BEGIN Source material

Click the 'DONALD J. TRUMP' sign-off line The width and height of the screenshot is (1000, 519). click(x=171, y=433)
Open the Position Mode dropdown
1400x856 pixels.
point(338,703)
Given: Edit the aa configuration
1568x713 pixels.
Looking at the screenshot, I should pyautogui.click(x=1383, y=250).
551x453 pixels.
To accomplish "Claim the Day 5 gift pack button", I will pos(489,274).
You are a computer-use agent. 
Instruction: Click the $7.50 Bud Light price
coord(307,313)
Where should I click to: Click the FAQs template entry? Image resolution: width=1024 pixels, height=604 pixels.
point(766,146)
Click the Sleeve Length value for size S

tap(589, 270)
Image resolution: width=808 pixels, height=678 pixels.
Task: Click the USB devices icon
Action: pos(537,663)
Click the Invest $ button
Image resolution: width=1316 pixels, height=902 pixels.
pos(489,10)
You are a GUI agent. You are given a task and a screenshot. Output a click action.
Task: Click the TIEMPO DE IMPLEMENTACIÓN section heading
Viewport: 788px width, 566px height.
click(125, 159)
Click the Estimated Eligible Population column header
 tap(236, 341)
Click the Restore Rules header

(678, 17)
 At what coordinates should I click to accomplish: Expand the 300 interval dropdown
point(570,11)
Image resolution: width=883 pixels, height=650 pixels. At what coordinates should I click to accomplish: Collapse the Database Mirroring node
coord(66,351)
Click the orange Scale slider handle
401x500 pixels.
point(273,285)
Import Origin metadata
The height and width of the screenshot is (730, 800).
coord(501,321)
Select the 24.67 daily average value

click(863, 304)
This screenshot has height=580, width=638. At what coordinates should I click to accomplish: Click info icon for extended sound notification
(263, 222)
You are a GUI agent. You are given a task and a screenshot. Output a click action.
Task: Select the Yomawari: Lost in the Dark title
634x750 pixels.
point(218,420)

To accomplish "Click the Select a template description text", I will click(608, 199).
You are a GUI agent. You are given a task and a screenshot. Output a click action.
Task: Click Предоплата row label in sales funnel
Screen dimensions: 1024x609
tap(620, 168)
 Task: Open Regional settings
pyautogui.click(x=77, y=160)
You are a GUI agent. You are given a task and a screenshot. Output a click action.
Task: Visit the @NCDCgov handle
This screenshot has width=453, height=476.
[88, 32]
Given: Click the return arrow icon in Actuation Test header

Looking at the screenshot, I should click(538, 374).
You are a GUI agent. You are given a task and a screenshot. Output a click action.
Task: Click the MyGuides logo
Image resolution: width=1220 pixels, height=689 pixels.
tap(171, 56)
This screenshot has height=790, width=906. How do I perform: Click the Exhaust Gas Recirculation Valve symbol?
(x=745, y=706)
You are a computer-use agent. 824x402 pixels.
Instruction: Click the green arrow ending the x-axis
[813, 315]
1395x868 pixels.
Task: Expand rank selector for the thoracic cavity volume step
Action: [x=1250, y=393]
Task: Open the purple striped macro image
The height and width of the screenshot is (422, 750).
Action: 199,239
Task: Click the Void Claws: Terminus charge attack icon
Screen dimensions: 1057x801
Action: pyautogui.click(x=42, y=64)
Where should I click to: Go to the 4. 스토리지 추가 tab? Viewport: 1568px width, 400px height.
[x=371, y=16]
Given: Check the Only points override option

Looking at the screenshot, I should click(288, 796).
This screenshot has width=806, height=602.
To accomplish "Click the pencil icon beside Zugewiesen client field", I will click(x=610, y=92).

END Source material

Out of the preceding entries, pull every line containing the string "handle".

Click the orange Scale slider handle
Task: Visit the @NCDCgov handle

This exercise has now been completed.